■ ABOUT THIS EXERCISE ■
Output should begin at the line holding "Expand details with the Szczegóły chevron" and end at the last line of the entries; print those lines verbatim and no others.

Stored dataset items:
________________________________________

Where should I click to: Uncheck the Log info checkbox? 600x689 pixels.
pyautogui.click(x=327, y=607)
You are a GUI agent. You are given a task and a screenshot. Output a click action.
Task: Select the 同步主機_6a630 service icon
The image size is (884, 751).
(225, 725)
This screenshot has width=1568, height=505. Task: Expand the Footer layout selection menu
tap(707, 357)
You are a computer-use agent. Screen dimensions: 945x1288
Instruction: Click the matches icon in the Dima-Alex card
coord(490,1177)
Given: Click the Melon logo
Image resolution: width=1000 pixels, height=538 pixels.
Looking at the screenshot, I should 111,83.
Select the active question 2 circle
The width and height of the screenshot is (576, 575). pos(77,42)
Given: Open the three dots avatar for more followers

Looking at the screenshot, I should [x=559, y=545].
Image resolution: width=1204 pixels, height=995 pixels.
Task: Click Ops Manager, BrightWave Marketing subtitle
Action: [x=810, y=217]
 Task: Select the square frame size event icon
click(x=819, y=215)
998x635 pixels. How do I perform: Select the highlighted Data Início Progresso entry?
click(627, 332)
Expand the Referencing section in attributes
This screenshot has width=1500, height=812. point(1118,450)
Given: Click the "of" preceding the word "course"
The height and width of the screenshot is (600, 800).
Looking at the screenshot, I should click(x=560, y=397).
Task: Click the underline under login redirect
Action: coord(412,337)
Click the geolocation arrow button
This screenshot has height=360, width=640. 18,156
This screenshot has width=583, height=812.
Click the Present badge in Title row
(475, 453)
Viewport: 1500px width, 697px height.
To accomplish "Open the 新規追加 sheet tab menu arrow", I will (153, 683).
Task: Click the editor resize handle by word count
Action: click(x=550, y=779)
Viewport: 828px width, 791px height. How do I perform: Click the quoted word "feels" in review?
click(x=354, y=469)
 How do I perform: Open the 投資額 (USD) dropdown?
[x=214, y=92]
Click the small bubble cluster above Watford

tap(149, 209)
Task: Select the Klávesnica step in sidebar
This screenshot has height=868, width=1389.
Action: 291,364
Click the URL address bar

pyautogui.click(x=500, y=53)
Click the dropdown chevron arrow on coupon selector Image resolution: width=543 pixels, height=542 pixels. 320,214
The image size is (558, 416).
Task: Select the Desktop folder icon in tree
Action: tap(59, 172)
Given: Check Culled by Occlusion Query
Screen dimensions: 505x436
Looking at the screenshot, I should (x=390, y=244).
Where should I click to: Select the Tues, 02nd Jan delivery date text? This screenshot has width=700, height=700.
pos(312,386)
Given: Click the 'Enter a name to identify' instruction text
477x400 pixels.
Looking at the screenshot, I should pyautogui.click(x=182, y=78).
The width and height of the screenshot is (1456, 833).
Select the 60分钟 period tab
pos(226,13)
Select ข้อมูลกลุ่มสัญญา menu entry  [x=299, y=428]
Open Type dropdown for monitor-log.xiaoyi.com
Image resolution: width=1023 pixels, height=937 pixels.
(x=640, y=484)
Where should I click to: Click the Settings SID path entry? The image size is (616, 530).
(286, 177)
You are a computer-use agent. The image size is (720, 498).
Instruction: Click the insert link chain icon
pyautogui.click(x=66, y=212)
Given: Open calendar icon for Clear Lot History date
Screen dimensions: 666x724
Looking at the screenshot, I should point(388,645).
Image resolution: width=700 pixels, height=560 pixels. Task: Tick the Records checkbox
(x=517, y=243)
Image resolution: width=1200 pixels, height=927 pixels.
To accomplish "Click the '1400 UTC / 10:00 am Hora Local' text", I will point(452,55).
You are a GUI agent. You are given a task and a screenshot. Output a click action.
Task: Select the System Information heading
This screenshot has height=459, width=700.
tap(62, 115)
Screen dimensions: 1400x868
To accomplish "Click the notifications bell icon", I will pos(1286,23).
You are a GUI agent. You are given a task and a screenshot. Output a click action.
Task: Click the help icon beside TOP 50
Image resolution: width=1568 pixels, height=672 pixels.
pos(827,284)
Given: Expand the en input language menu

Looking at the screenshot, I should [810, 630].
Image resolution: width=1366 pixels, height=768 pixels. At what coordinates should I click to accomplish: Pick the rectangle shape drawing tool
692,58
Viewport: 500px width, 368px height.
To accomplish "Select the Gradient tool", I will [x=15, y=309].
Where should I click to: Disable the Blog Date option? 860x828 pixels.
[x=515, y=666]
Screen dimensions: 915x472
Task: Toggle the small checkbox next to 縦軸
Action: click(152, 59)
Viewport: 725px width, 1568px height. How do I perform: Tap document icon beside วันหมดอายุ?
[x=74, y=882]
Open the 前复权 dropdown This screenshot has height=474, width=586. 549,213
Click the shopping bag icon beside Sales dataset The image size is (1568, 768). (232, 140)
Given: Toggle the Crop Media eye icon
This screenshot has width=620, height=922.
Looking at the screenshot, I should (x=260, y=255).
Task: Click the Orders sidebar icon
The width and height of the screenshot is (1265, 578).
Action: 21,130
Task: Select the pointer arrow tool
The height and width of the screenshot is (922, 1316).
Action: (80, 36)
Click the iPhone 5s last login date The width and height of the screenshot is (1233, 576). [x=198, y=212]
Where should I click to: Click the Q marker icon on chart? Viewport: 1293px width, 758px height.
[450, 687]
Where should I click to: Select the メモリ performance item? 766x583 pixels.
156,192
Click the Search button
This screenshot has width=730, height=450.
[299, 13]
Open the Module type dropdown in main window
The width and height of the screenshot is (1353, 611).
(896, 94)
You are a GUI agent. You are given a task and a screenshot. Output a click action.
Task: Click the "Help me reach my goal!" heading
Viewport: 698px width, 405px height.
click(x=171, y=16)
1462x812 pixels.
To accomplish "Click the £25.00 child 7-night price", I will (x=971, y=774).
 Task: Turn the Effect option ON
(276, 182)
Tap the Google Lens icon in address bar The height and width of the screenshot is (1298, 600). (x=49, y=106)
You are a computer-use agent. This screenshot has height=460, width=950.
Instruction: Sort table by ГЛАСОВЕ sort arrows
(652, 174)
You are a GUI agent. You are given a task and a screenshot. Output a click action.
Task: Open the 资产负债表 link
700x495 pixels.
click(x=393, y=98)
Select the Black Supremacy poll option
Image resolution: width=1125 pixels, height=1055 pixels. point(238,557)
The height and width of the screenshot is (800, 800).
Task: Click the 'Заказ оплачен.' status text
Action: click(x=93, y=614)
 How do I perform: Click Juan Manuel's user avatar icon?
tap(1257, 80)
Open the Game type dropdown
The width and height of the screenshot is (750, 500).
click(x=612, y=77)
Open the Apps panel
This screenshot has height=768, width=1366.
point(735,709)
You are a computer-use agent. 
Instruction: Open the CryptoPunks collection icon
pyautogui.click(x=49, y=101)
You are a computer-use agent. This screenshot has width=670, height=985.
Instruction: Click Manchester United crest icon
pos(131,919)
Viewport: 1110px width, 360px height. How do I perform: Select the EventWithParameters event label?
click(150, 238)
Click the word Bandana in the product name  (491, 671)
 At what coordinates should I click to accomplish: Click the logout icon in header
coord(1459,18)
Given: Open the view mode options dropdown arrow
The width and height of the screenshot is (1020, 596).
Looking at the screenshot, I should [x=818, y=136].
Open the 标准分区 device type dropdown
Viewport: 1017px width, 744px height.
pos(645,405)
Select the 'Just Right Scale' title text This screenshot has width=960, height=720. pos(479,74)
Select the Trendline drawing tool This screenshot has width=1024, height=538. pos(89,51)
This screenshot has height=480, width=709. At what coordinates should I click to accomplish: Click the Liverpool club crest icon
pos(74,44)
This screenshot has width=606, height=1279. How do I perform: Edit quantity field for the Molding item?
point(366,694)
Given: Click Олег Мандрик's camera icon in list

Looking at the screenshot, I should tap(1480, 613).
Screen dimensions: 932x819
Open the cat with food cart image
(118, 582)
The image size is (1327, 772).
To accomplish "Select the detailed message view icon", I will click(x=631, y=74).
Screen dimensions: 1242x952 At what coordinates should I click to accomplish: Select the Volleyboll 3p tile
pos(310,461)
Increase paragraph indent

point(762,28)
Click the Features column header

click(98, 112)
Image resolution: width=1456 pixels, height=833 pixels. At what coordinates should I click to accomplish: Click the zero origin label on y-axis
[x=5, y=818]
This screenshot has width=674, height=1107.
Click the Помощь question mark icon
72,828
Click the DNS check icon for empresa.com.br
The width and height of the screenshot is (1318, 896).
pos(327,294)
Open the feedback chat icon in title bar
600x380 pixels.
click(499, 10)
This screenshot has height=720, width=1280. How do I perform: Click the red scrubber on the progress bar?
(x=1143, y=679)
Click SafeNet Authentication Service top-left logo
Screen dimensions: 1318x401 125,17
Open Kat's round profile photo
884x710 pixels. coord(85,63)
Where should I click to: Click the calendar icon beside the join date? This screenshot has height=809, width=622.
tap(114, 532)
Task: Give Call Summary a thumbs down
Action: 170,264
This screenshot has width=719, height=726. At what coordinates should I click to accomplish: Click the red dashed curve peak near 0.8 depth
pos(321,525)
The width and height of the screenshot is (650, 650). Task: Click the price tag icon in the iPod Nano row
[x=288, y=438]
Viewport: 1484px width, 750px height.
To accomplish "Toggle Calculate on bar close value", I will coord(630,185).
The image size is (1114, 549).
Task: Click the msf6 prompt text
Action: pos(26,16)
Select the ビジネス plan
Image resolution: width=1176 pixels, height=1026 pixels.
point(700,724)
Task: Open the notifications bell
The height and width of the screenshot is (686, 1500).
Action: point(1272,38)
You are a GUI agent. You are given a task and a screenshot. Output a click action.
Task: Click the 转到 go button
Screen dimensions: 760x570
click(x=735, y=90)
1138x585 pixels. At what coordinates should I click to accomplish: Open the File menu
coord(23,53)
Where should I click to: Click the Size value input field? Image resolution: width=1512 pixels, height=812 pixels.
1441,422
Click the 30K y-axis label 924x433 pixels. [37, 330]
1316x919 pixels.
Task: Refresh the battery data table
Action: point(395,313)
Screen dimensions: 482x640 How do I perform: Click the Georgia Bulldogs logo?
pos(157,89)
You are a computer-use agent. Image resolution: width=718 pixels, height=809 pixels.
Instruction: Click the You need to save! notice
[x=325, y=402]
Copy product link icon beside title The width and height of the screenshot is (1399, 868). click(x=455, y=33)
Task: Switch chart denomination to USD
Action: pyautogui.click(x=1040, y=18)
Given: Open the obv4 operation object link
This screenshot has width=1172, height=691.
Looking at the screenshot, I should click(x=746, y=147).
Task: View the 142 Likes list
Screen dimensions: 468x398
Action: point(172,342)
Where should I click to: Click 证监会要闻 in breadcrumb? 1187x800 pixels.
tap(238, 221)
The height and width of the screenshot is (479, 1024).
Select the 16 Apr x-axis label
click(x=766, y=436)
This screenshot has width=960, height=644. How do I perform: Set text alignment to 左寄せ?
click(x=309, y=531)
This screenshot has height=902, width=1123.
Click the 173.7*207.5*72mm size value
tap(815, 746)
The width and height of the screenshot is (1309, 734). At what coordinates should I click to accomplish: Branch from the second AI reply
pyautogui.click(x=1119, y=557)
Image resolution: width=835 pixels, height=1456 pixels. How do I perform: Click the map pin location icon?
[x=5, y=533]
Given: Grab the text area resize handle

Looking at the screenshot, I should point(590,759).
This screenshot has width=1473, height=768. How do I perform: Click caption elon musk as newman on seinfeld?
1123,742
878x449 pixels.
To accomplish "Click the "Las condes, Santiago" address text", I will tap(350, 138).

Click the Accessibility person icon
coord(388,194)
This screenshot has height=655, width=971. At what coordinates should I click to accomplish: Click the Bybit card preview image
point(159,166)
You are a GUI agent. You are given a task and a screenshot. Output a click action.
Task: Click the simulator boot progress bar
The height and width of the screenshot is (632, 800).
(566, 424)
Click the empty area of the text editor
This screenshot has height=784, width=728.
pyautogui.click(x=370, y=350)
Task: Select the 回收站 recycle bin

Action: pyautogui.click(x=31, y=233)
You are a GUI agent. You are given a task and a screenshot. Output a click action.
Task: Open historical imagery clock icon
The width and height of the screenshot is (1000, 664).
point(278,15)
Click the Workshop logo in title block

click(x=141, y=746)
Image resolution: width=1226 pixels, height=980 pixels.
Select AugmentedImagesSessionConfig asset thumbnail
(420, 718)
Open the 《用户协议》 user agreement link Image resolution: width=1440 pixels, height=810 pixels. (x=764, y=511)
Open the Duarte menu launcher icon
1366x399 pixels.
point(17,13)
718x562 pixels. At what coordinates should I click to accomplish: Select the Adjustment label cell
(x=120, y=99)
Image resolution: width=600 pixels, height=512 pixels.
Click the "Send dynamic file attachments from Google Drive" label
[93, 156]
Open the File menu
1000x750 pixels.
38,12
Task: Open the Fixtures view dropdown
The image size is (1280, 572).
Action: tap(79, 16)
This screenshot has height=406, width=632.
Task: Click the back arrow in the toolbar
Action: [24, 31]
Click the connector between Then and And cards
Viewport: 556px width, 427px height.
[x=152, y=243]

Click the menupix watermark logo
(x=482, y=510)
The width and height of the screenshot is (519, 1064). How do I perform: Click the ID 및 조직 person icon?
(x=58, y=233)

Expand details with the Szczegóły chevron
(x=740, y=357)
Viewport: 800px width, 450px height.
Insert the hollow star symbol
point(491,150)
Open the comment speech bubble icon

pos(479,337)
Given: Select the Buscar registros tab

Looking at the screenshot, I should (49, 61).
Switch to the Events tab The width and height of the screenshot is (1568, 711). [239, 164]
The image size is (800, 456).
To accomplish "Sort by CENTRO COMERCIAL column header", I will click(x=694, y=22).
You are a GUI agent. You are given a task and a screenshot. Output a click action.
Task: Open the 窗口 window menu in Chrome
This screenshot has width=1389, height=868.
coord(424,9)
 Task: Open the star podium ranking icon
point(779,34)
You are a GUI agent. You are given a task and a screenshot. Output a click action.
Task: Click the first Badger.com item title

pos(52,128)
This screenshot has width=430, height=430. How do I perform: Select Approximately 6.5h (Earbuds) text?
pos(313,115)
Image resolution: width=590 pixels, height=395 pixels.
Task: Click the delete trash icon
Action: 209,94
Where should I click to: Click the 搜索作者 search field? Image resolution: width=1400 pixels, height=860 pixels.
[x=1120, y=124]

________________________________________

■ ANSWER TO THIS TASK ■
Expand details with the Szczegóły chevron
(x=740, y=357)
Viewport: 800px width, 450px height.
Insert the hollow star symbol
point(491,150)
Open the comment speech bubble icon

pos(479,337)
Given: Select the Buscar registros tab

Looking at the screenshot, I should (49, 61).
Switch to the Events tab The width and height of the screenshot is (1568, 711). [239, 164]
The image size is (800, 456).
To accomplish "Sort by CENTRO COMERCIAL column header", I will click(x=694, y=22).
You are a GUI agent. You are given a task and a screenshot. Output a click action.
Task: Open the 窗口 window menu in Chrome
This screenshot has width=1389, height=868.
coord(424,9)
 Task: Open the star podium ranking icon
point(779,34)
You are a GUI agent. You are given a task and a screenshot. Output a click action.
Task: Click the first Badger.com item title

pos(52,128)
This screenshot has width=430, height=430. How do I perform: Select Approximately 6.5h (Earbuds) text?
pos(313,115)
Image resolution: width=590 pixels, height=395 pixels.
Task: Click the delete trash icon
Action: 209,94
Where should I click to: Click the 搜索作者 search field? Image resolution: width=1400 pixels, height=860 pixels.
[x=1120, y=124]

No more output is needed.